[Excerpts from a dataset]
■ ■ ■ ■
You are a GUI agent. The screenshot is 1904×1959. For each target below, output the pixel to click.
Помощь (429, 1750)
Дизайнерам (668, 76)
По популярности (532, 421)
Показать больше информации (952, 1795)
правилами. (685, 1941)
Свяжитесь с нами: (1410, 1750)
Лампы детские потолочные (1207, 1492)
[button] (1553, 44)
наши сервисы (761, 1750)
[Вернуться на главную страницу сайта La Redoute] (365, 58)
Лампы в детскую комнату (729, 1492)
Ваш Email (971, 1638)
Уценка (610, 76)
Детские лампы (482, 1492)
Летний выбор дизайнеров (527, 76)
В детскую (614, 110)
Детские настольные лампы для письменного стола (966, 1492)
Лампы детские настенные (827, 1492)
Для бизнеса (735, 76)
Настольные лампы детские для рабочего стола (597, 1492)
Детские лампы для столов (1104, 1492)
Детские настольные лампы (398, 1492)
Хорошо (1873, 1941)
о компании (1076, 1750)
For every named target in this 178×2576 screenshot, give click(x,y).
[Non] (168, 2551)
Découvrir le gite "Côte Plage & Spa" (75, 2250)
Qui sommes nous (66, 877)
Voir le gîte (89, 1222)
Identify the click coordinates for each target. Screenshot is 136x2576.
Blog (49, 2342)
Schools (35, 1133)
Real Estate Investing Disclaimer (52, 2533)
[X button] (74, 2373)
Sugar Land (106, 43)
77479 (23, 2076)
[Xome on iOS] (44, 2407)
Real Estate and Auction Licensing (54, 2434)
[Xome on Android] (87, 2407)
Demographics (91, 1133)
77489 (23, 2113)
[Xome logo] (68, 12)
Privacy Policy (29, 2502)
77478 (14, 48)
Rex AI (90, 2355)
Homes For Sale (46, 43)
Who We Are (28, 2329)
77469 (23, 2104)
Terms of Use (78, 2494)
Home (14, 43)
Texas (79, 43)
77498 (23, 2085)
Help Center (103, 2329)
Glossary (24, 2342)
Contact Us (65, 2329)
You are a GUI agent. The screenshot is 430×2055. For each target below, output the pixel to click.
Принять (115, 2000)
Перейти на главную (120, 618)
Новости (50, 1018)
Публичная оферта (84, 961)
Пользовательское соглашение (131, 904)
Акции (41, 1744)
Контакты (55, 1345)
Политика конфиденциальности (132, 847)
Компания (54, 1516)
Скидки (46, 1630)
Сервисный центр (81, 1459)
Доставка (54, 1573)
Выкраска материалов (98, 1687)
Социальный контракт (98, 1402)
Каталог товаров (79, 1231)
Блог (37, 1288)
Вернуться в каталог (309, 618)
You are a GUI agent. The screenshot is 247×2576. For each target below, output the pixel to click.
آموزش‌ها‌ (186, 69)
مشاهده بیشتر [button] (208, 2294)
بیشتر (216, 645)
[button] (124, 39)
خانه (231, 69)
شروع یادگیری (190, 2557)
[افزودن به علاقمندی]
■ ■ ■ ■
Copy out the data exactly as it stands, leaving nothing out.

> ANSWER TO THIS EXERCISE
You are a GUI agent. The screenshot is 1904×1959. For each target below, output the pixel to click.
Помощь (429, 1750)
Дизайнерам (668, 76)
По популярности (532, 421)
Показать больше информации (952, 1795)
правилами. (685, 1941)
Свяжитесь с нами: (1410, 1750)
Лампы детские потолочные (1207, 1492)
[button] (1553, 44)
наши сервисы (761, 1750)
[Вернуться на главную страницу сайта La Redoute] (365, 58)
Лампы в детскую комнату (729, 1492)
Ваш Email (971, 1638)
Уценка (610, 76)
Детские лампы (482, 1492)
Летний выбор дизайнеров (527, 76)
В детскую (614, 110)
Детские настольные лампы для письменного стола (966, 1492)
Лампы детские настенные (827, 1492)
Для бизнеса (735, 76)
Настольные лампы детские для рабочего стола (597, 1492)
Детские лампы для столов (1104, 1492)
Детские настольные лампы (398, 1492)
Хорошо (1873, 1941)
о компании (1076, 1750)
For every named target in this 178×2576 screenshot, give click(x,y).
[Non] (168, 2551)
Découvrir le gite "Côte Plage & Spa" (75, 2250)
Qui sommes nous (66, 877)
Voir le gîte (89, 1222)
Identify the click coordinates for each target. Screenshot is 136x2576.
Blog (49, 2342)
Schools (35, 1133)
Real Estate Investing Disclaimer (52, 2533)
[X button] (74, 2373)
Sugar Land (106, 43)
77479 (23, 2076)
[Xome on iOS] (44, 2407)
Real Estate and Auction Licensing (54, 2434)
[Xome on Android] (87, 2407)
Demographics (91, 1133)
77489 (23, 2113)
[Xome logo] (68, 12)
Privacy Policy (29, 2502)
77478 (14, 48)
Rex AI (90, 2355)
Homes For Sale (46, 43)
Who We Are (28, 2329)
77469 (23, 2104)
Terms of Use (78, 2494)
Home (14, 43)
Texas (79, 43)
77498 (23, 2085)
Help Center (103, 2329)
Glossary (24, 2342)
Contact Us (65, 2329)
You are a GUI agent. The screenshot is 430×2055. For each target below, output the pixel to click.
Принять (115, 2000)
Перейти на главную (120, 618)
Новости (50, 1018)
Публичная оферта (84, 961)
Пользовательское соглашение (131, 904)
Акции (41, 1744)
Контакты (55, 1345)
Политика конфиденциальности (132, 847)
Компания (54, 1516)
Скидки (46, 1630)
Сервисный центр (81, 1459)
Доставка (54, 1573)
Выкраска материалов (98, 1687)
Социальный контракт (98, 1402)
Каталог товаров (79, 1231)
Блог (37, 1288)
Вернуться в каталог (309, 618)
You are a GUI agent. The screenshot is 247×2576. For each target below, output the pixel to click.
آموزش‌ها‌ (186, 69)
مشاهده بیشتر [button] (208, 2294)
بیشتر (216, 645)
[button] (124, 39)
خانه (231, 69)
شروع یادگیری (190, 2557)
[افزودن به علاقمندی]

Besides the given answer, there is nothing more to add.